Robos, saqueos, palizas y agresiones sexuales. Un festival de violencia, sangre y semen con repercusiones que se extenderán durante las próximas décadas.

Lo que Pablo Serafino consigue en una sola noche supera todos sus delirios narcisistas de venganza contra una isla que, en realidad, le debe mucho menos que a la mayor parte de sus paisanos. Su historia no pasa de ser el tópico del perdedor sin arrestos para buscar soluciones sencillas a problemas de poca importancia, a contratiempos que cualquier persona equilibrada podría gestionar con relativa facilidad.

Pero nuestro pirómano es incapaz, por eso mismo su mujer, Elena, le pidió el divorcio. Con el discurrir de su vida en común, se había ido convirtiendo en un parásito dependiente, en un despojo que la traía por estas calles que son todo amargura.

Finalmente, no es la policía la que detiene a Pablo, que cae por su propio peso exiguo a manos de un grupo de saqueadores a los que él mismo espoleó, a consecuencia de sus actos. Tampoco son los bomberos los que consiguen contener la bravura de las llamas que devoran la isla al completo, dejándola tiznada de ceniza y plagada de rescoldos para siempre.

Son los elementos los que toman las riendas, los que se adueñan de la situación para dar la bienvenida a la persona que lo cambiará todo.

Es esta noche, no cualquier otra. Llega fuera de cuentas, más grande de lo normal, como será siempre, e imprevisto en su demora.

Antes, mucho antes de que un grupo armado ruso —liderado por una bella joven con hambre de contienda y ansias de poder— aparezca en escena en las últimas horas de vida del hombre de negro, la madre de Marcos Laguna rompe entre aullidos todas las aguas condensadas entre las nubes compactas que opacan el cielo desde hace días, sin que llegasen a reventar hasta el momento justo, y las vuelca sobre el fuego. Apaga el resplandor de los incendios y, a cambio, alumbra a su primer y único hijo varón.

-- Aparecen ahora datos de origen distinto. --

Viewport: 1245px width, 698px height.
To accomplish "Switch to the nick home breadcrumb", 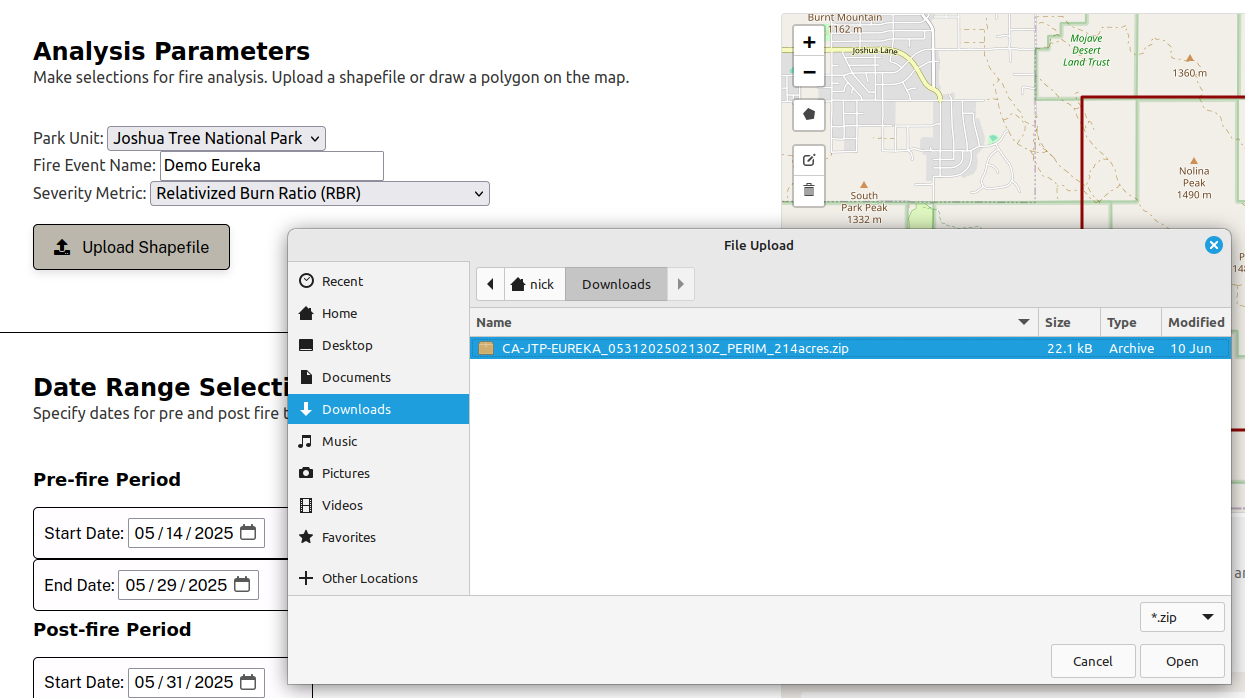I will click(x=534, y=284).
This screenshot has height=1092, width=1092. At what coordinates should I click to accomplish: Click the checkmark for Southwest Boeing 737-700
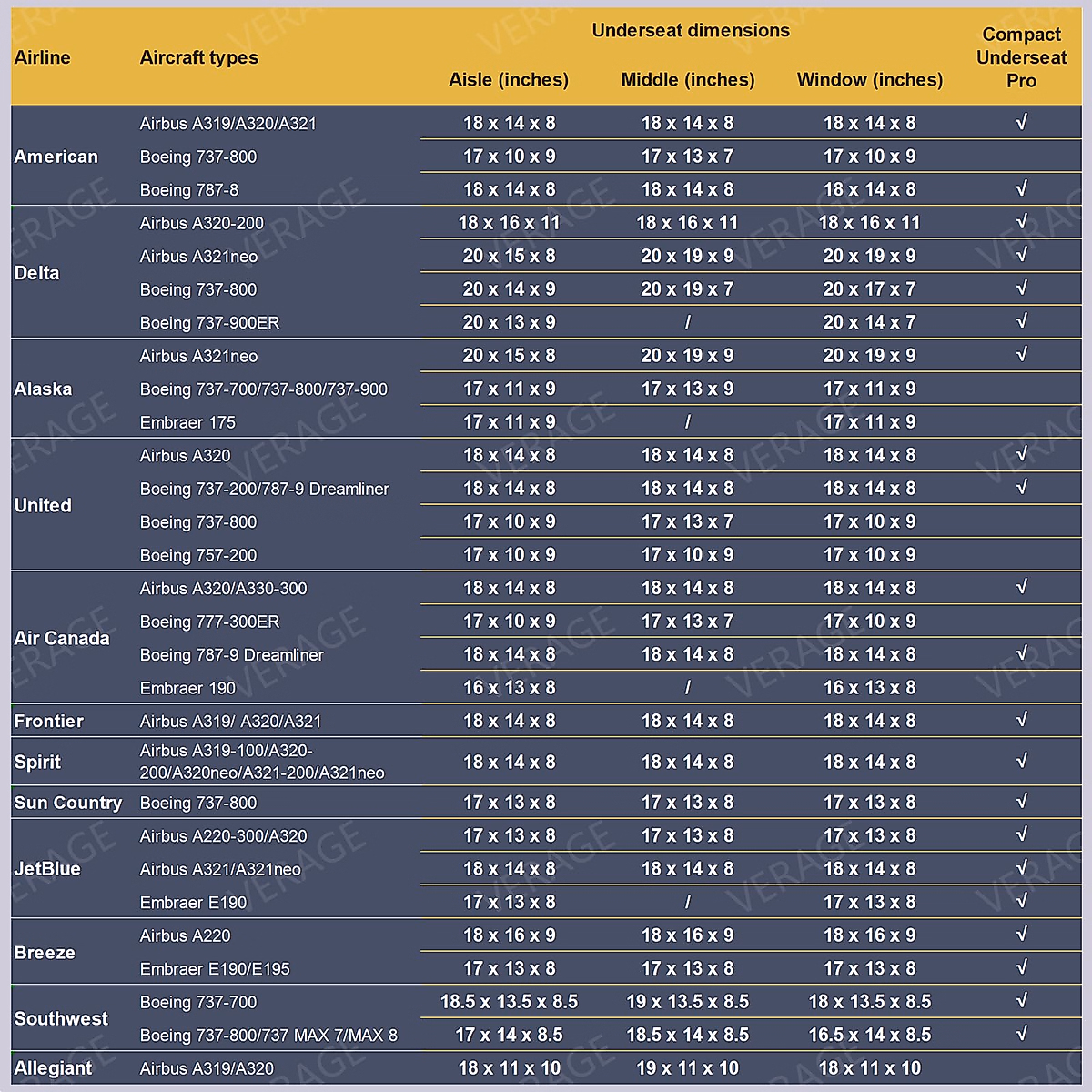1021,1000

Oriundo de la torpeza y la insensatez, de la frustración y el desquite, de la incompetencia y la conveniencia, del estupor y la muerte:

De las llamas y el agua ha nacido el hombre que afianzará la idiosincrasia de esta isla para siempre.

CAPÍTULO II

El coche hasta el que me guían es una broma oriental de mal gusto, un juguete híbrido de un feo gris metalizado. Podría aplastarlo con mis manos, hacer una bola con él, metérmelo en la boca, masticarlo y escupir un patinete eléctrico.